The discrepancy between the title Hepler represented to the public, and the title which he technically held with Fish and Game came under scrutiny in November when he faced a slew of complaints and a hearing before APOC. Four Kenai Peninsula residents filed seven complaints against Hepler alleging that his position with Fish and Game made him subject reporting requirement to disclose gifts that he received from the Soldotna-based lobbying organization the Kenai River Sportfishing Association.

The Kenai River Sportfishing Association has regularly waived the fee for Hepler, and most other public officials, to participate in its annual Kenai River Classic — an invitational fishing event that cost 2014 participants $4,000 a ticket.

Former Fish and Game Commissioner Cora Campbell and Department of Natural Resources Deputy Commissioner Ed Fogels amended their APOC filings to reflect the gifts from the sportfishing association after similar complaints were filed against them in August.
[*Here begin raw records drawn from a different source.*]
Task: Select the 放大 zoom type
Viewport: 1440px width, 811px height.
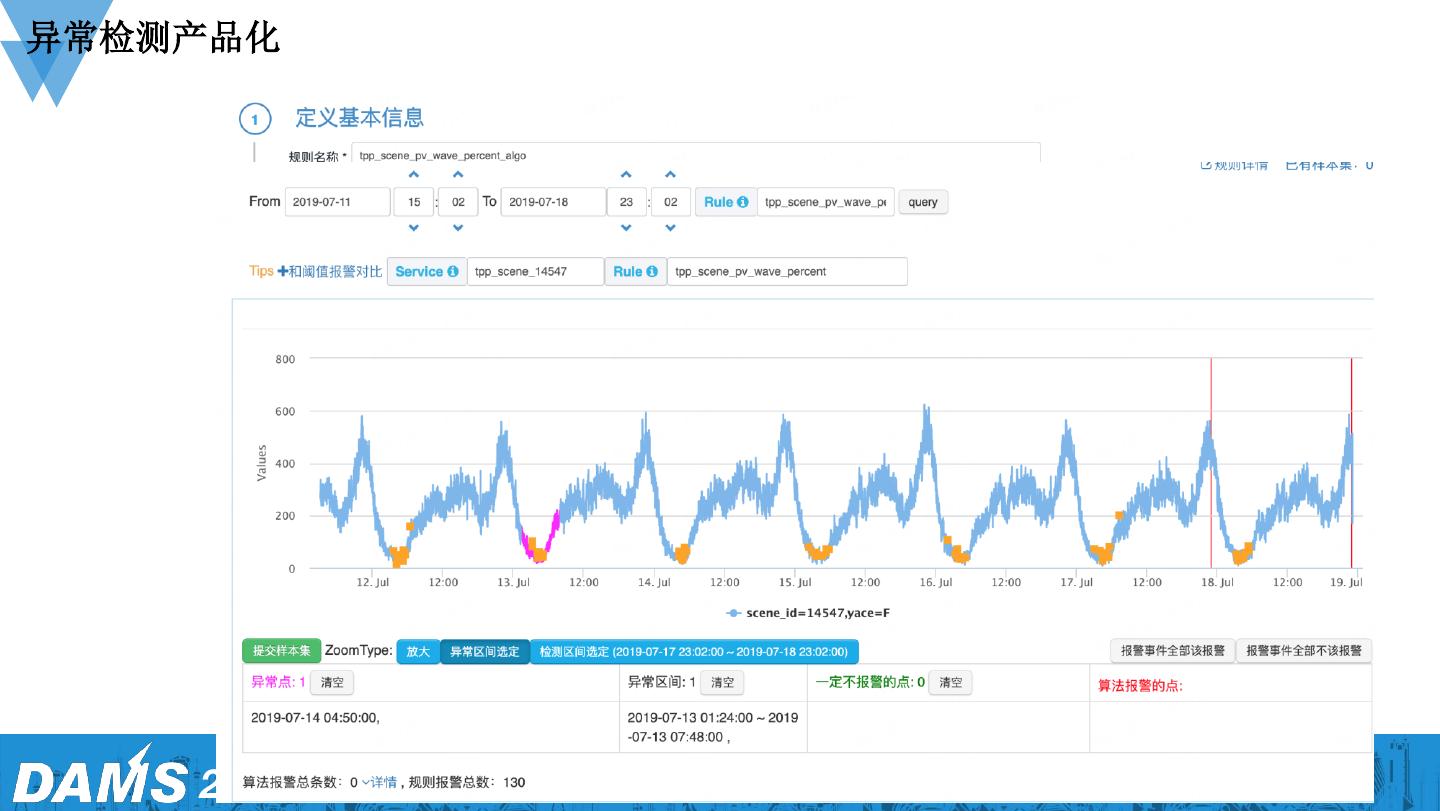Action: click(417, 651)
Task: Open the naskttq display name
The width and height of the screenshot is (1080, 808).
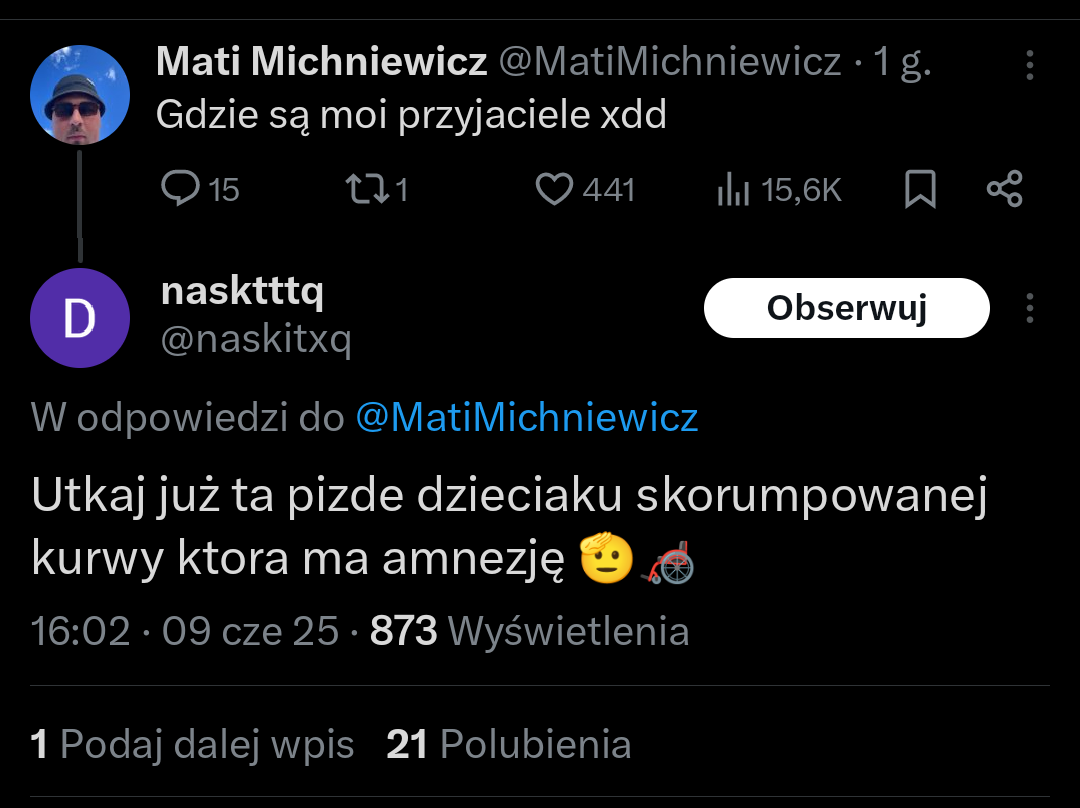Action: click(242, 292)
The complaints against Hepler were originally rejected by APOC, however the ruling was appealed and the commissioner held a hearing to discuss his title and whether it should investigate the complaints further.

During the hearing, Hepler’s defense was that he was technically a “special projects coordinator” and therefore not subject to APOC reporting requirements. APOC staff verified his assertion and the commission ultimately chose to uphold its rejection of the complaints. He said that his title of assistant commissioner was a “working title” that he sometimes uses when acting as a liaison between Fish and Game and other agencies.
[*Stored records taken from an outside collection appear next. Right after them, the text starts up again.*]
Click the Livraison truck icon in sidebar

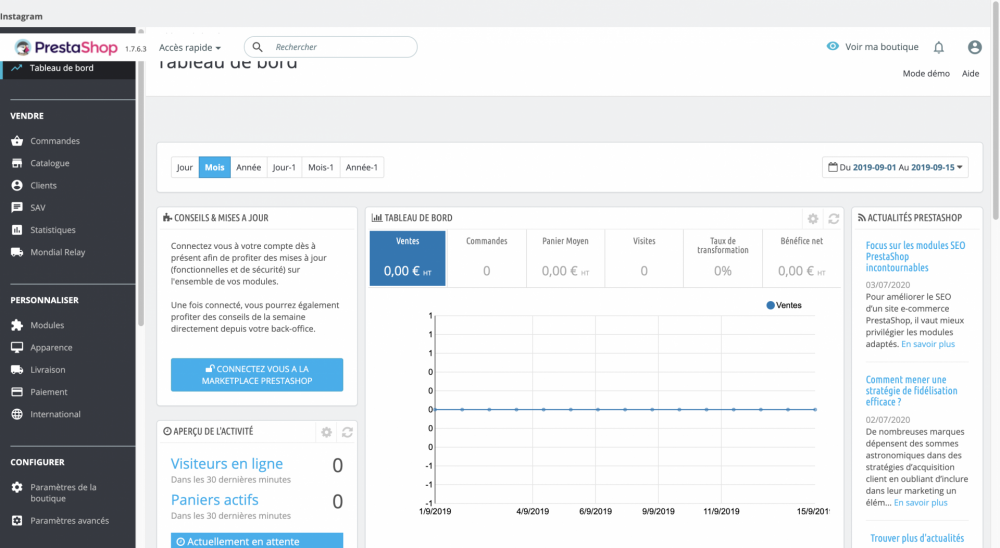[x=17, y=370]
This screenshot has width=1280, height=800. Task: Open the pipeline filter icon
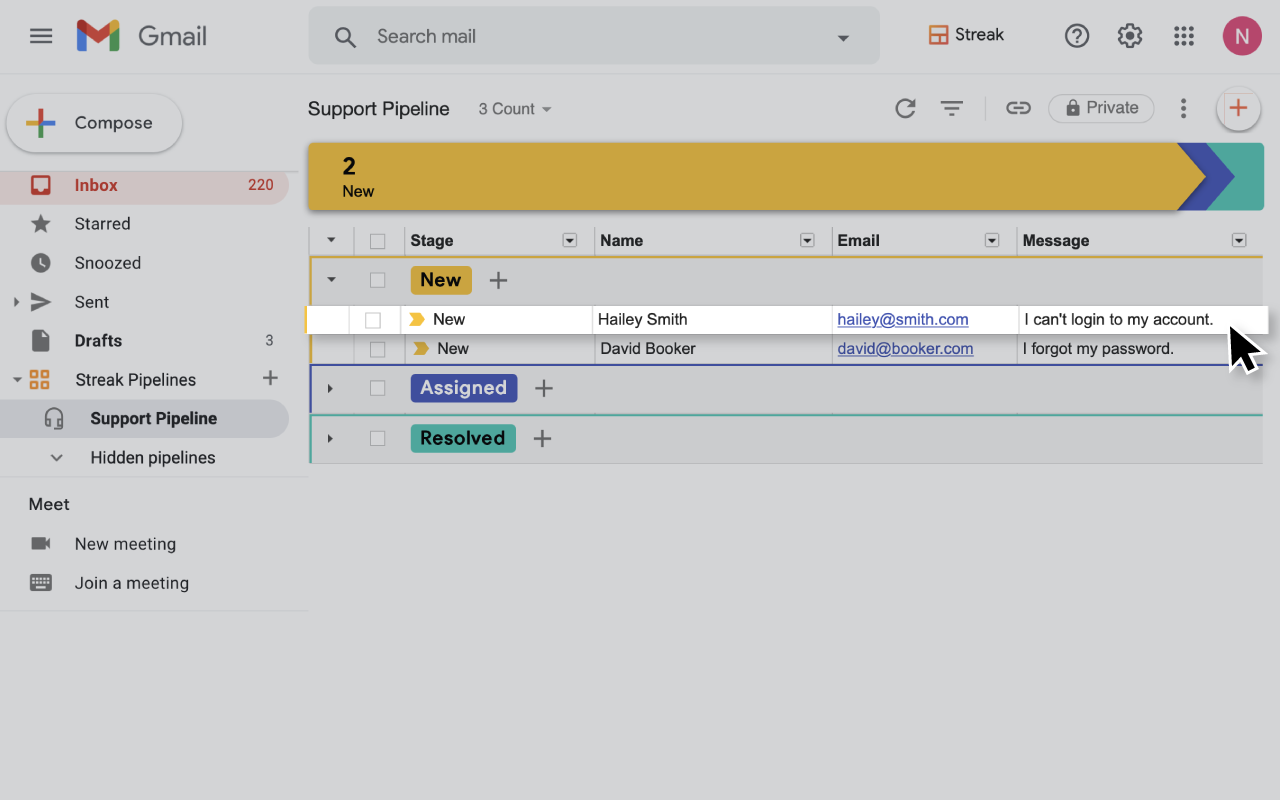pos(952,109)
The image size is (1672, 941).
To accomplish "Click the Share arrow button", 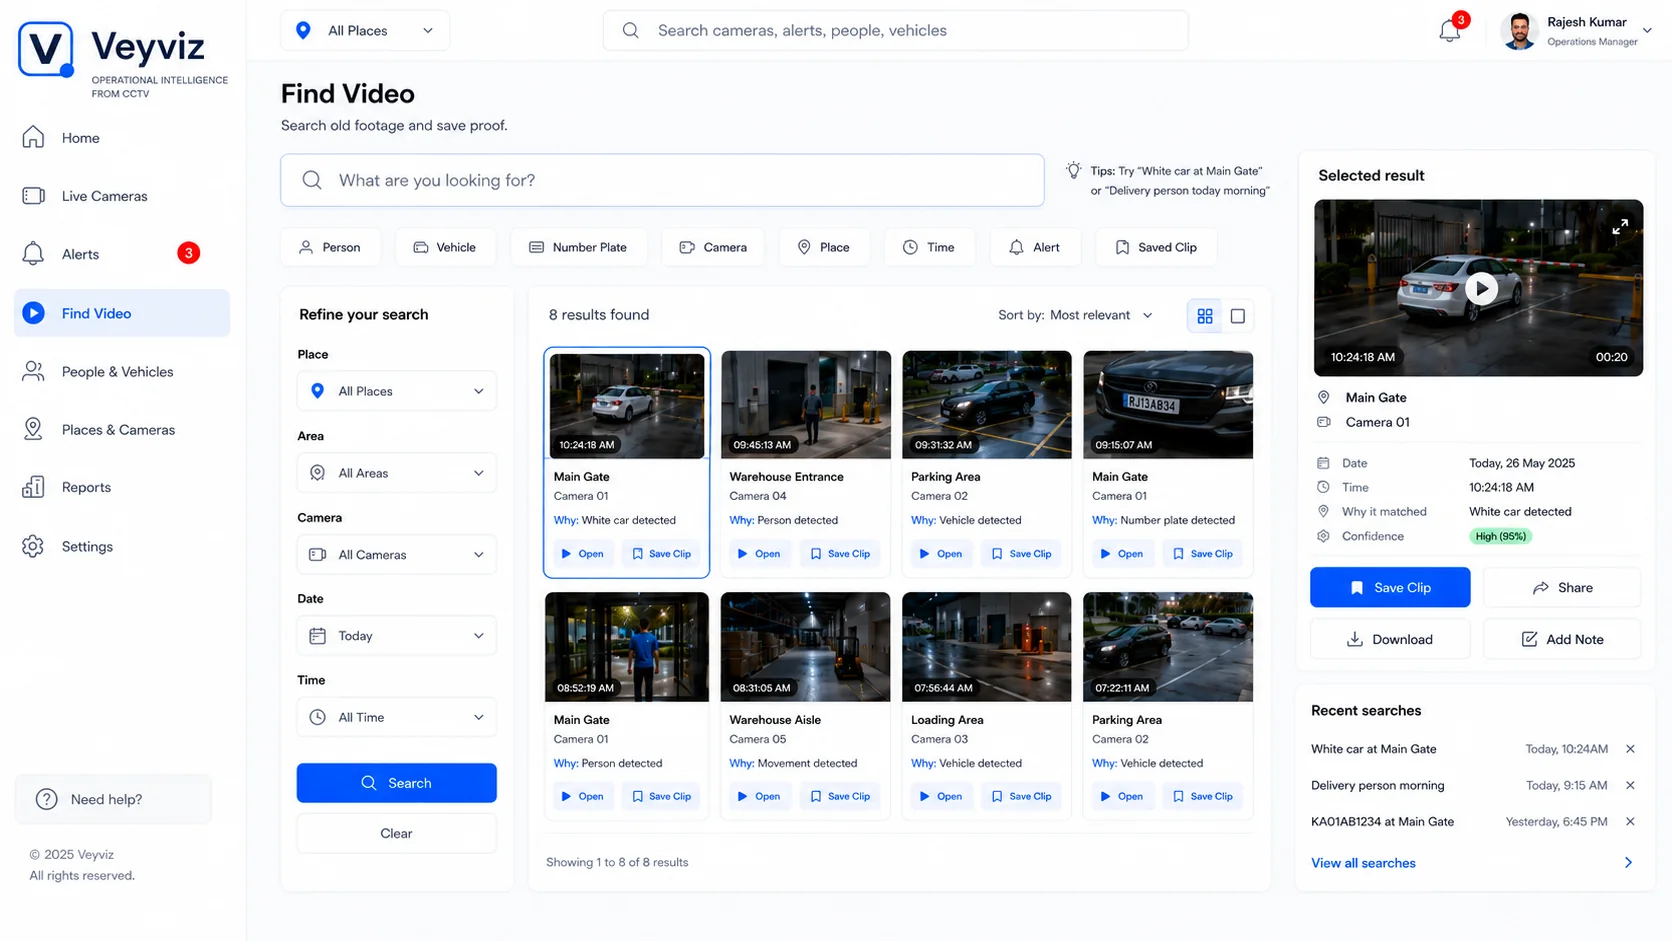I will pyautogui.click(x=1562, y=588).
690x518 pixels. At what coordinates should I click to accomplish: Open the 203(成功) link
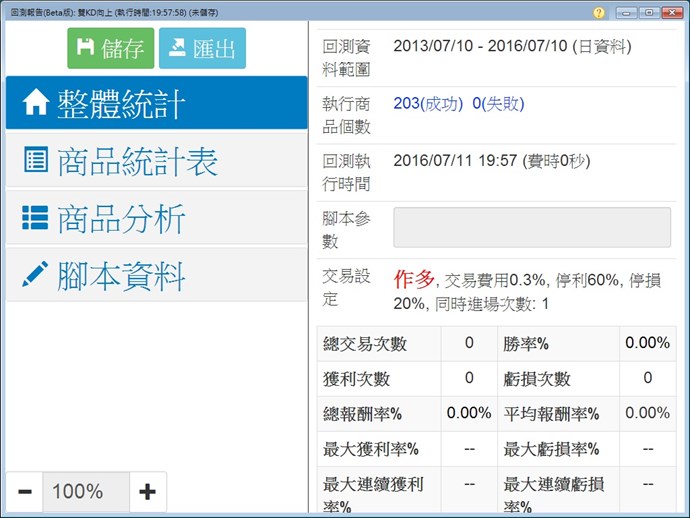[x=428, y=103]

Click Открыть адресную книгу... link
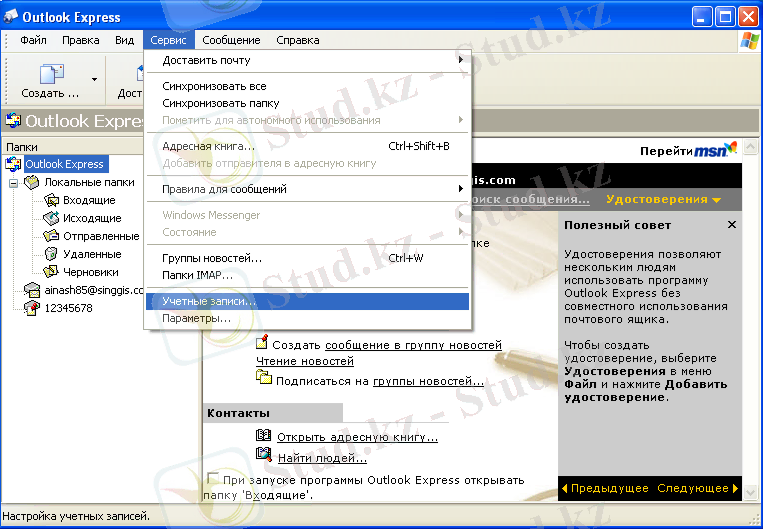pyautogui.click(x=357, y=437)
“Title is important to (other agencies) and special projects coordinator doesn’t resonate a lot, so that’s where the working title came from,” Hepler said during his testimony at the APOC hearing in November.

Even as an “assistant commissioner,” Hepler would not have been required to report the gifts he received, as that title is not one of several within Fish and Game that are required by APOC rules to disclose gifts. He was listed as a “special assistant to the commissioner,” according to his biographical information on Fish and Game’s website. That position would have been required to report gifts — however he wrote in an email that he had never held the title of special assistant or assistant to the commissioner.

“My title has always been Special Projects coordinator ever since I have been in the commissioner’s office,” Hepler wrote in a Nov. 20 email to the Clarion.

Deputy Commissioner Kevin Brooks said the discrepancy between Hepler’s assertion of his actual title and the biographical information listed about him on Fish and Game’s website was an oversight and would need to be corrected. Over the course of several days in November, Fish and Game’s website was then edited to reflect Hepler’s title as “special projects coordinator” and remove references to him as both a special assistant to the commissioner and an assistant commissioner.

Still, Hepler self-identifies on his LinkedIn profile as an “assistant commissioner,” and a 2010 press release from Fish and Game announces his appointment as assistant commissioner. The door plaque hanging on the outside of his Juneau-office identifies him as an assistant commissioner.

According to his resume, he has been assistant commissioner with Alaska Fish and Game since 2010 in a position that serves as a “senior policy advisor to the commissioner on a wide variety of issues including fisheries.”

He did not return phone calls seeking clarification on Wednesday.